A Sydney court has been told actor Geoffrey Rush may never work again after stories published about him in the Daily Telegraph.
Justice Michael Wigney in the Federal Court has heard the final summing up of Mr Rush’s defamation case against the newspaper for stories published in 2017.
On Friday, Mr Rush’s barrister, Bruce McClintock SC, said there was a “serious problem” with Australian journalism because reporters “take sides” and “make judgments”.
He said overseas papers like The New York Times present both sides of a story.
Mr McClintock said The Telegraph’s stories about Mr Rush’s alleged inappropriate behaviour towards a female co-star during a Sydney Theatre Company production of King Lear have made him too scared to work, fearing someone from the audience will call out at him.
The court heard Mr Rush earned $128,000 a month before the stories were published.
Mr McClintock said there is a significant risk Mr Rush will never work again, and if he does, it will probably be more than 18 months after the judge makes a decision on the case.
“I ask your honour to award substantial damages,” Mr McClintock said.
However, Tom Blackburn, the barrister for The Telegraph, noted that there were no doctor reports stating Mr Rush cannot work.
“Your honour, there is no evidence of it,” he told Justice Wigney.
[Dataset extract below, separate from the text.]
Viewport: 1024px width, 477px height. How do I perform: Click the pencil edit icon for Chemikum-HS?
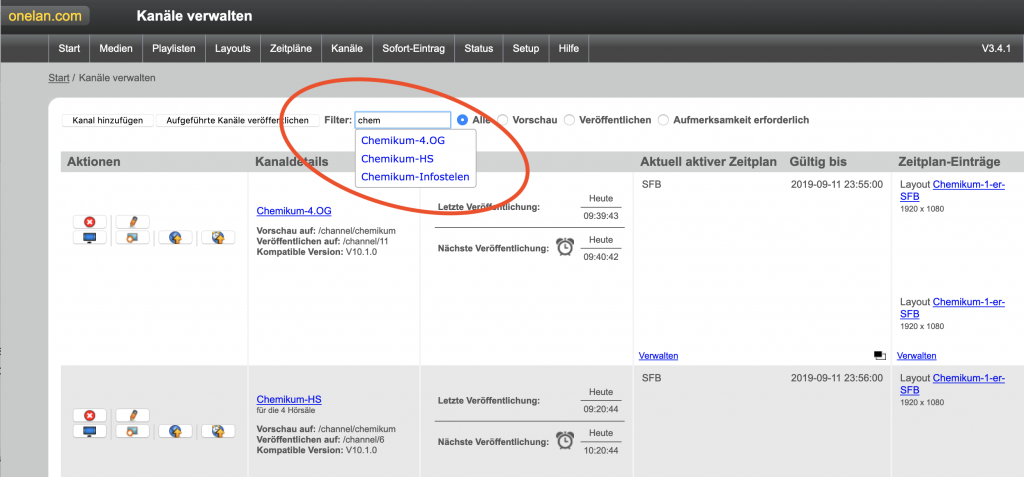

Mr Rush alleges that two Daily Telegraph stories and a newsagent poster have portrayed him as a pervert and sexual predator.
He denies allegations in the stories that he behaved inappropriately towards a younger female colleague – later revealed to be Eryn Jean Norvill – in the production.
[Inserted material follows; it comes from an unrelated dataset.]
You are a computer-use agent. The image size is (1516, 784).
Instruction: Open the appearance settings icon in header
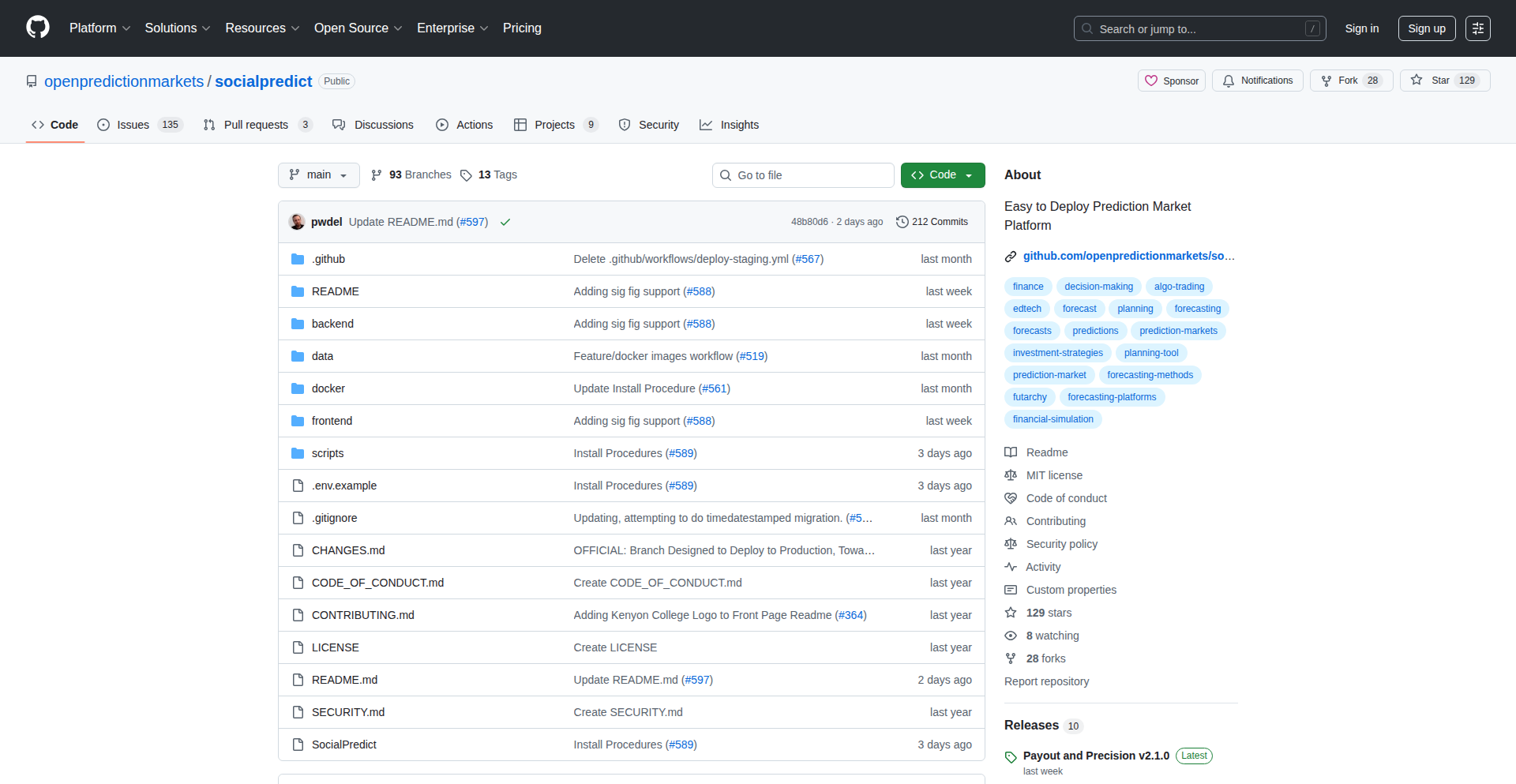pyautogui.click(x=1477, y=28)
The paper is standing by the defence of truth and lawyers for The Telegraph have accused Ms Norvill of lying in her evidence.
They have also argued that “inappropriate behaviour” is not as extreme as “pervert” and “sexual predator”, and that most Telegraph readers would have seen a line in the stories about Mr Rush denying the allegations.
Justice Wigney told the court he will hand down his decision in early 2019.